Ich habe ja nicht gesagt, man soll nicht darüber berichten. Ich sagte, es ist beschämend, wenn ARD und ZDF endlich erklären, wir übertragen diese Spritztour nicht mehr, berichten aber kritisch darüber, was läuft, wenn endlich mal diesem gedopten Sport die Bühne entzogen wird, und dann kommt Sat1, um Quote zu erheischen, und bietet ohne kritische Berichterstattung diese Bühne wieder an. Das können die meinet­wegen machen, aber es wäre solidarischer ge­wesen, wenn sie zusammen mit ARD und ZDF gesagt hätten: Solange die Tour nicht sauber ist, machen wir da auch nicht mit. Freie Berichterstattung heißt ja nicht, dass man Journalismus maßlos, stillos und ohne ethische Werte betreibt.

Auch bei anderen Sportarten wird gedopt, und es gibt andere Skandale wie prügelnde Eishockeyspieler oder Krawalle von Fußballhooligans. Sind Sie da auch der Meinung, dass das nichts ist, was die Öffentlichkeit finan­zieren, und nichts, was das Fernsehen über­tragen sollte?
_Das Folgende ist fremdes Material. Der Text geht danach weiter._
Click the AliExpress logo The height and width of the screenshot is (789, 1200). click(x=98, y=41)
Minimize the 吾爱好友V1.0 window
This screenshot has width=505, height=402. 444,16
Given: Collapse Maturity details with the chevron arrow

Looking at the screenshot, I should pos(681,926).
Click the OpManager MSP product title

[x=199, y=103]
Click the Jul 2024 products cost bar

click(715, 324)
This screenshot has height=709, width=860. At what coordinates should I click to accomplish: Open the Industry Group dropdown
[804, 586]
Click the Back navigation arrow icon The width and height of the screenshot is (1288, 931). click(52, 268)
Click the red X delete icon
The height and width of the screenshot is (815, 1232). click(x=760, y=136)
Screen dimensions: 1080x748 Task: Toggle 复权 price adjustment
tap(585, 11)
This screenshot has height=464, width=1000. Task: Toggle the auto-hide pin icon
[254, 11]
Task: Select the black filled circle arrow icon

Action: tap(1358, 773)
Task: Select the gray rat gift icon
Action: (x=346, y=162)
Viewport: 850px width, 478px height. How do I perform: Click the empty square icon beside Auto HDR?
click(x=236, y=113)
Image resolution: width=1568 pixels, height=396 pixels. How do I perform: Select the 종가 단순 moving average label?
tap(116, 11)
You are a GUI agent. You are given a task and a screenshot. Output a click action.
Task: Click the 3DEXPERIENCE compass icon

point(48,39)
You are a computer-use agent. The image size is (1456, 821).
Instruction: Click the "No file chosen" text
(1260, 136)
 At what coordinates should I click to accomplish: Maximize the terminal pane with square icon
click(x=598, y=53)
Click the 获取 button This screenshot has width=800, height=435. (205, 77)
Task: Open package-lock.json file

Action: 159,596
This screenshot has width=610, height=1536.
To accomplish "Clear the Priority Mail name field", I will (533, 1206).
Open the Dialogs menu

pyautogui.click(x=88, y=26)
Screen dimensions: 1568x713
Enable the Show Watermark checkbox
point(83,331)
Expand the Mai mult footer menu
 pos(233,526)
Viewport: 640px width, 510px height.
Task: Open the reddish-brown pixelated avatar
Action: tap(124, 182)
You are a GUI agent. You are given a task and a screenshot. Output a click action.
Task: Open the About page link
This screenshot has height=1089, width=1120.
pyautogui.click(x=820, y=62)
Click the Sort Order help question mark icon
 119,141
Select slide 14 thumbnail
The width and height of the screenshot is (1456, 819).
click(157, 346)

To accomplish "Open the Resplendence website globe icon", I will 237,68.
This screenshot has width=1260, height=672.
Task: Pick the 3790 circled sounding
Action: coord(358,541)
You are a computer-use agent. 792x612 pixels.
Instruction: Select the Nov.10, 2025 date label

Richtig ist, dass man insgesamt beim Sport genauer hingucken muss, auch in anderen Sportarten wird gedopt, und auch andere unschöne Begleiterscheinungen muss man kritisch darstellen. Fußballvereine, die Gewalt zulassen, müssen aber auch bezahlen, wenn sie das nicht bekämpfen. Das zahlt in weiten Teilen schon längst nicht mehr die öffentliche Hand. Ich halte auch die von öffentlich-rechtlichen Sendern übertrage­nen Boxkämpfe von merkwürdigen Box­organi­sa­tionen, wo man nicht weiß, wer wen gekauft hat, und wo eine üble Prügelei im Fernsehen dargeboten wird, nicht für eine kluge Übertragung von Sportereignissen. Auch da müsste mal ein Selbstreinigungsprozess beginnen.